Rhode Island’s economic development agency on Thursday sued former Red Sox pitcher Curt Schilling and some of its former officials, saying they committed fraud and other acts that misled the state into approving a $75 million loan guarantee to his failed video game company.
The suit was filed in Rhode Island Superior Court four months after 38 Studios filed for bankruptcy following a spectacular collapse that has likely left the state on the hook for $100 million.
Among other things, the lawsuit claims that executives at 38 Studios, as well as former Economic Development Corp. Executive Director Keith Stokes and others, knew the company would run out of money by 2012, but concealed that from the EDC board, which made the final decision on whether to back the deal.
The board in 2010 lured 38 Studios to Providence from Massachusetts with the loan guarantee.
The lawsuit also alleges that Schilling, 38 Studios executives and others engaged in racketeering and conspiracy. The suit does not ask for a specific dollar amount but wants Schilling and others to repay the bonds and seeks triple damages.
In addition to Schilling, who founded the company, and Stokes, the suit names Michael Saul, a former top official at the EDC; two law firms that worked with the agency; a financial adviser for the state; Wells Fargo Securities and Barclays Capital, investment banks hired by the EDC to assist in issuing bonds for the deal; and an insurance company for 38 Studios.
Gov. Lincoln Chafee said the EDC board authorized the legal action in an attempt to recoup some of the state’s money.
”My message to Rhode Islanders is this: I know that you work hard for your paychecks, and for your tax dollars to be squandered is unacceptable,” Chafee said in a video statement. ”The Board’s legal action was taken to rectify a grave injustice put upon the people of Rhode Island.”
Chafee said in the message he would not comment further and that the filing of the complaint is ”only the beginning.”
EDC spokeswoman Judy Chong said the agency has no comment. Messages left for Schilling, Stokes and Saul weren’t immediately returned.
38 Studios collapsed into bankruptcy in June. Rhode Island is expected to be responsible for about $100 million when interest is factored in on the bonds the state issued on the company’s behalf.
The EDC in June hired an outside firm to determine whether anyone might be held legally liable in connection with the loan guarantee. The board was briefed in private last month by attorney Max Wistow on possible litigation.
The suit says that EDC board members who approved the loan guarantee in 2010 were not experts in ”law, lending, video gaming or economic development” and relied on information from advisors including Stokes and Saul at the EDC, as well as Schilling and others at 38 Studios. The suit says the video game company failed because of risks that were not disclosed to the board ”but were or should have been known” by all of the defendants.

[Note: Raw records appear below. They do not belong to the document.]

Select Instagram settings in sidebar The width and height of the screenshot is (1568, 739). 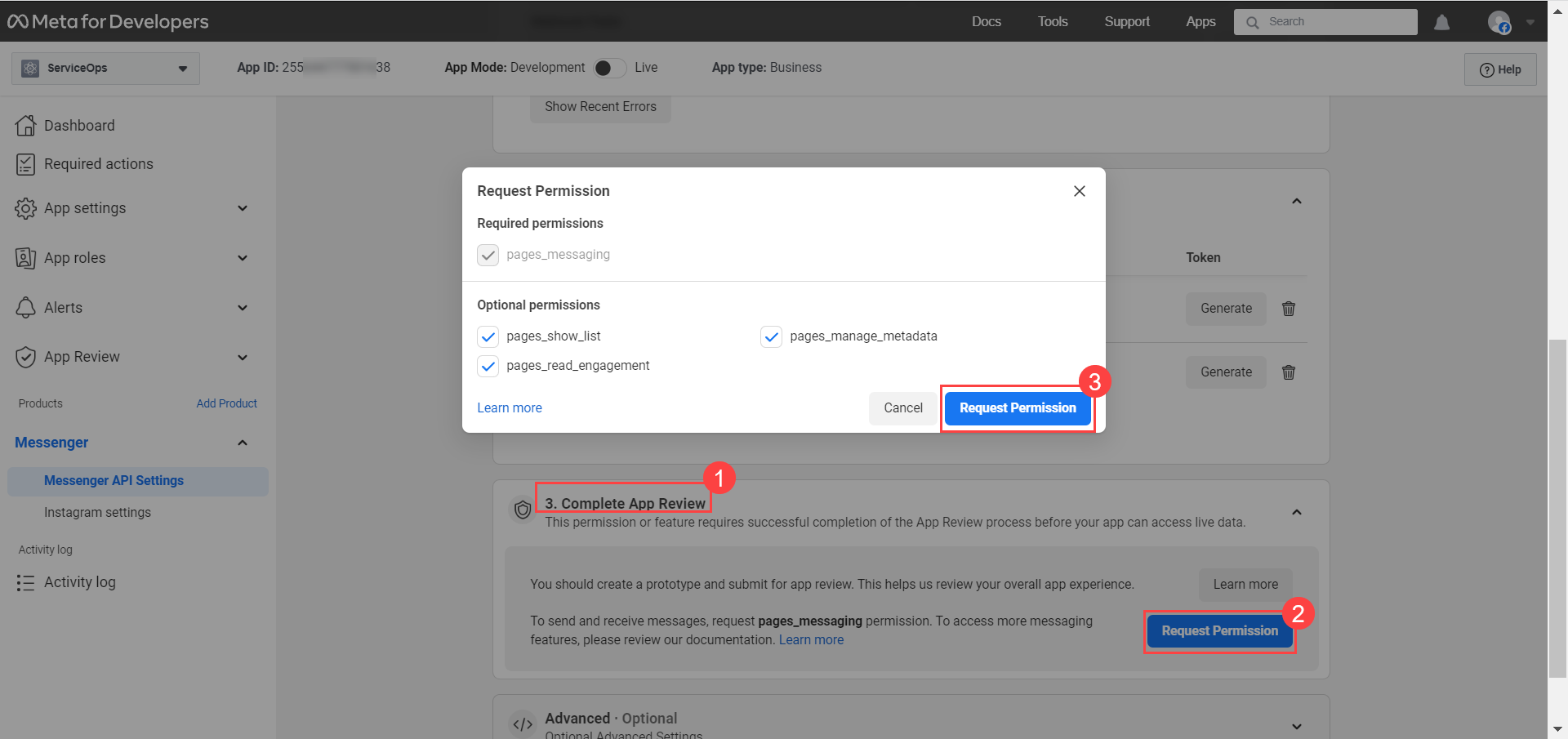tap(97, 513)
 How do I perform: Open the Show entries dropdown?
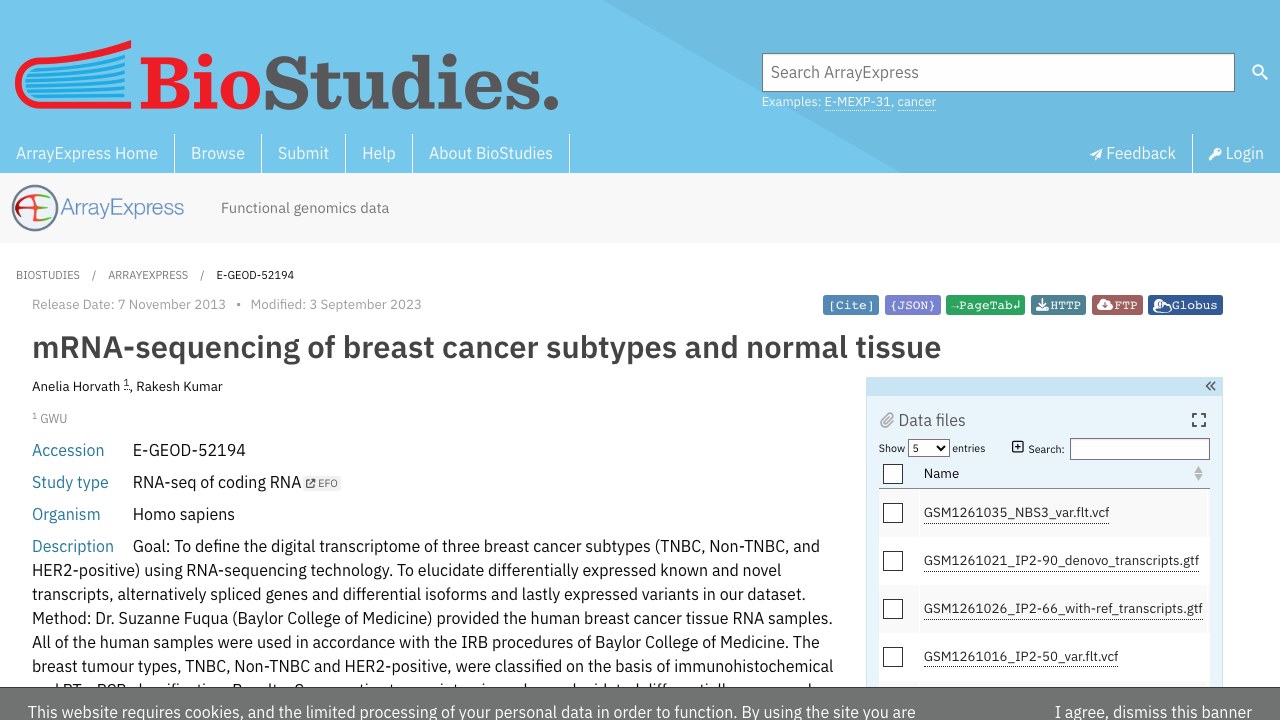(x=928, y=448)
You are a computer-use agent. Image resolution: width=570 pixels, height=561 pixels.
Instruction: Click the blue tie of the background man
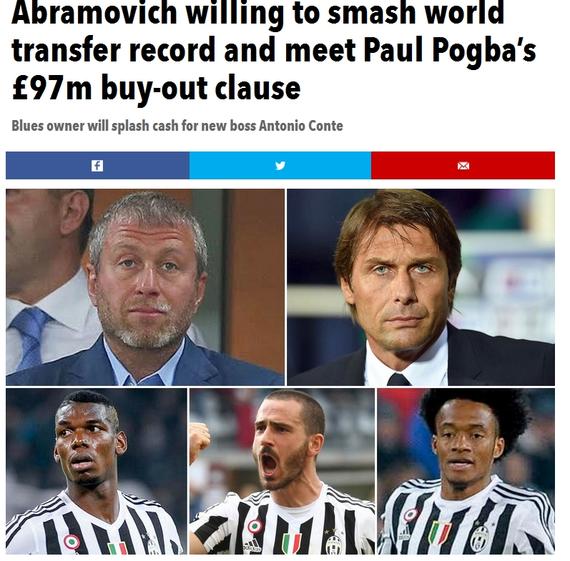point(29,336)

The suit also says the EDC board was misled about whether 38 Studios would have enough money to finish the video game, codenamed Copernicus, that was critical to its success. It says the company’s own financial projections showed a shortfall of about $22 million of the estimated $75 million needed. The company was due to get only a portion of the $75 million in bond funds because some was to be kept in reserve.

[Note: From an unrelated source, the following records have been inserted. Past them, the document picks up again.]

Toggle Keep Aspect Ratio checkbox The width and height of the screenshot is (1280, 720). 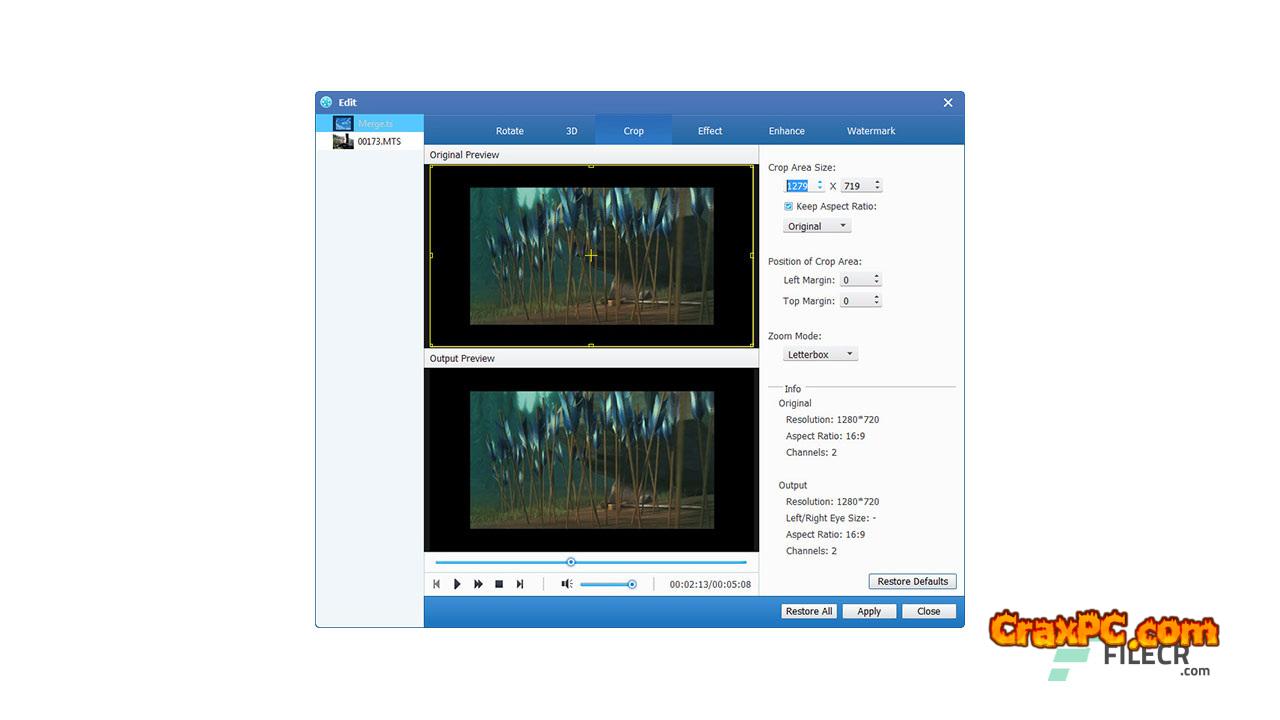pos(788,207)
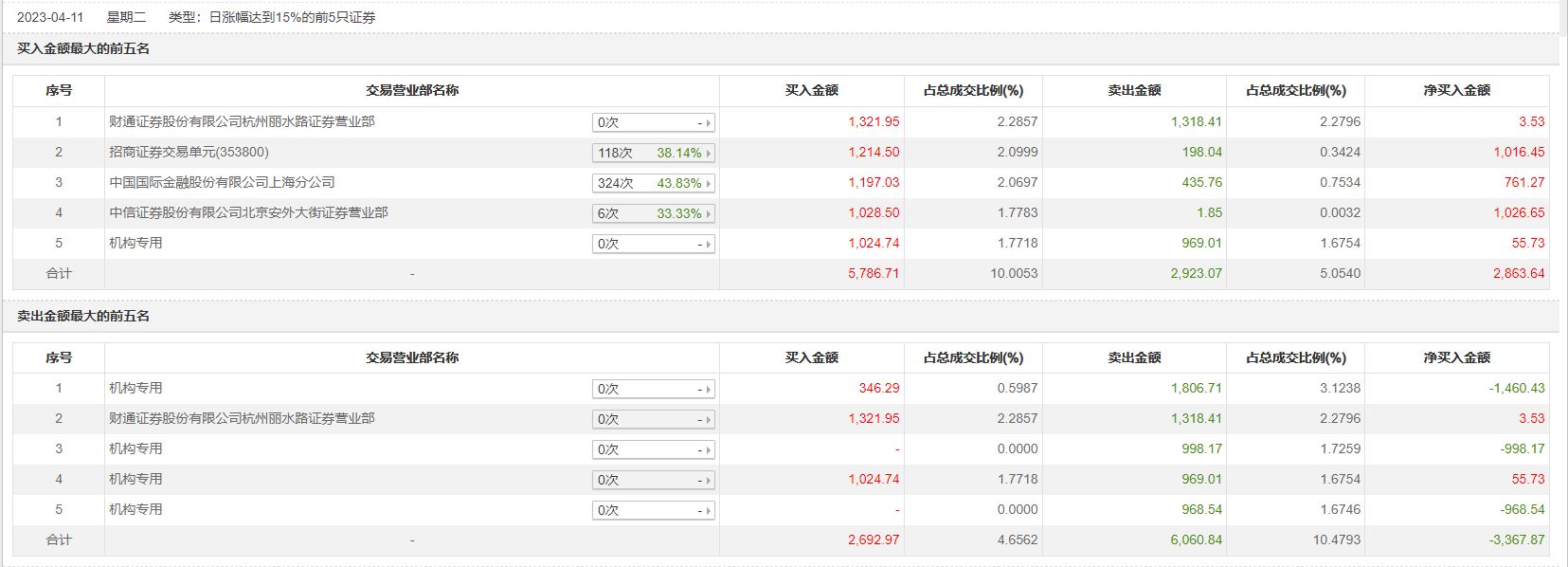Viewport: 1568px width, 567px height.
Task: Click 机构专用 in buy-table row 5
Action: click(x=135, y=243)
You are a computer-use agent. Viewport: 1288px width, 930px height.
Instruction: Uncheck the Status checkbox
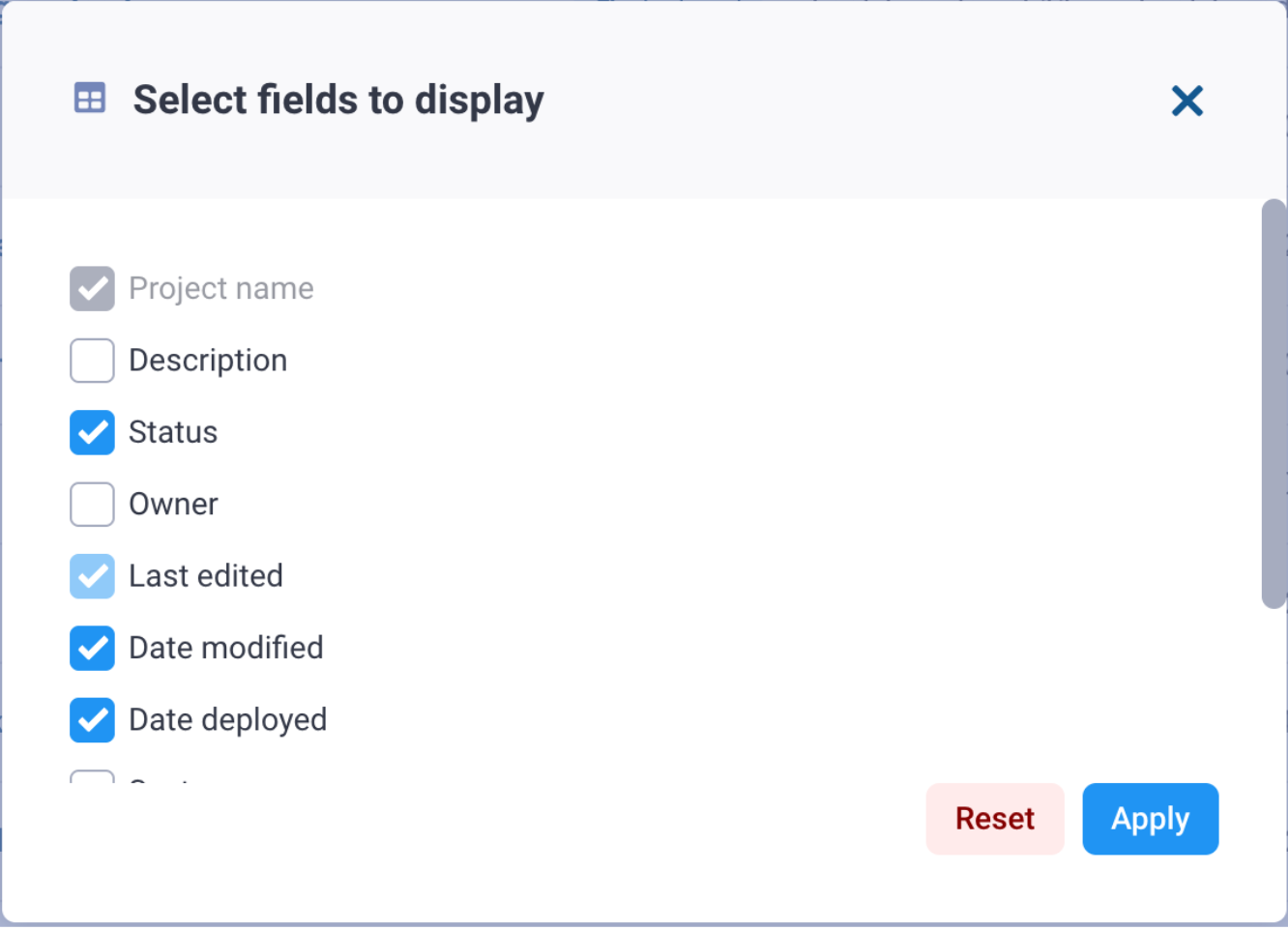(92, 432)
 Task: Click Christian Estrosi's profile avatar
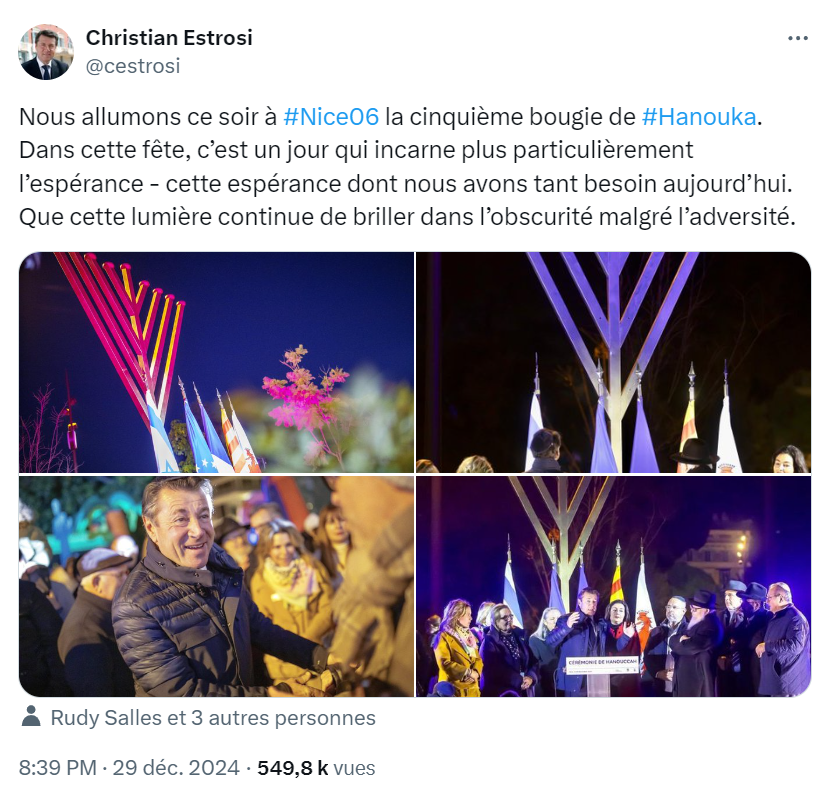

The suit says the defendants should have known that the company was on track to exhaust its funds and it was ”likely that 38 Studios would run out of cash and go out of business by 2012.”

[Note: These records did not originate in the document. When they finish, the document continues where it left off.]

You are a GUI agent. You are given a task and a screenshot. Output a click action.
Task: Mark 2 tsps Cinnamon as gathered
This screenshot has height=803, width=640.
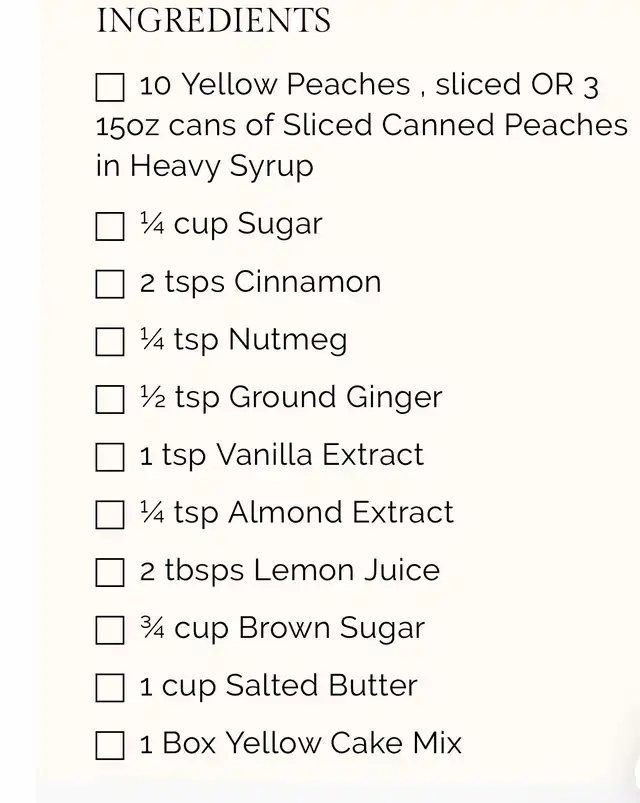click(110, 284)
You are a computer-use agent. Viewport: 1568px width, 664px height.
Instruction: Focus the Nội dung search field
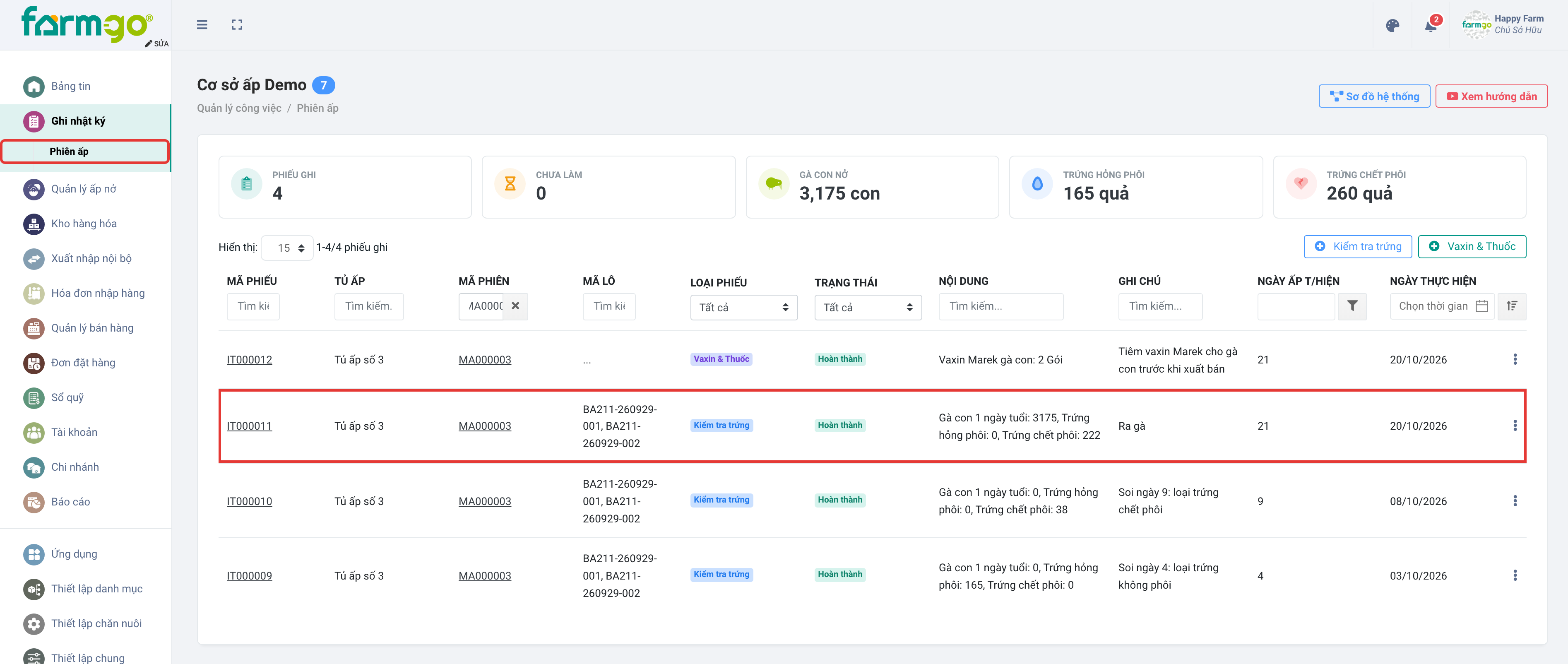1000,306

Schilling’s firm tried to raise millions of dollars more in outside capital, but was unable.
The suit also says that an EDC analyst who raised questions about the loan guarantee – and suggested he could not support it – was later excluded from doing further work on it by Saul, who oversaw the agency’s financing programs at the time. As a result, the agency’s customary analysis of the risks of the deal was never completed or submitted to the EDC board, according to the suit.
The suit also accuses Saul and attorney Robert Stolzman, who served as EDC secretary, of withholding from the board ”negative” opinions about the proposed deal, including from two consultants who said wouldn’t invest $75 million in 38 Studios if they were in the EDC’s position.
In May, the company laid off its nearly 300 employees in Providence and more at a studio in Maryland it acquired in 2009.
The suit says Wells Fargo also earned $473,000 in ”hidden commissions” from 38 Studios that the state didn’t know about – and which ate into the total available to run the company.
Dana Crothers Obrist, a spokeswoman for Wells Fargo said the company does not believe the lawsuit has merit, and it is prepared to defend itself vigorously.
A spokesman for Barclays had no comment.
One of the law firms named in the suit, Adler Pollock & Sheehan, which had served as general counsel to the EDC, and employs Stoltzman, said in a statement the suit reflects a ”misappreciation” of its role and said the firm will ”vigorously defend itself.”
Thomas Moses, president of Moses Afonso, which worked on the bond sale and was named in the suit, said he had not been served with it by Thursday afternoon and had not seen it. But he called any lawsuit against his firm or its attorneys ”frivolous and without merit.”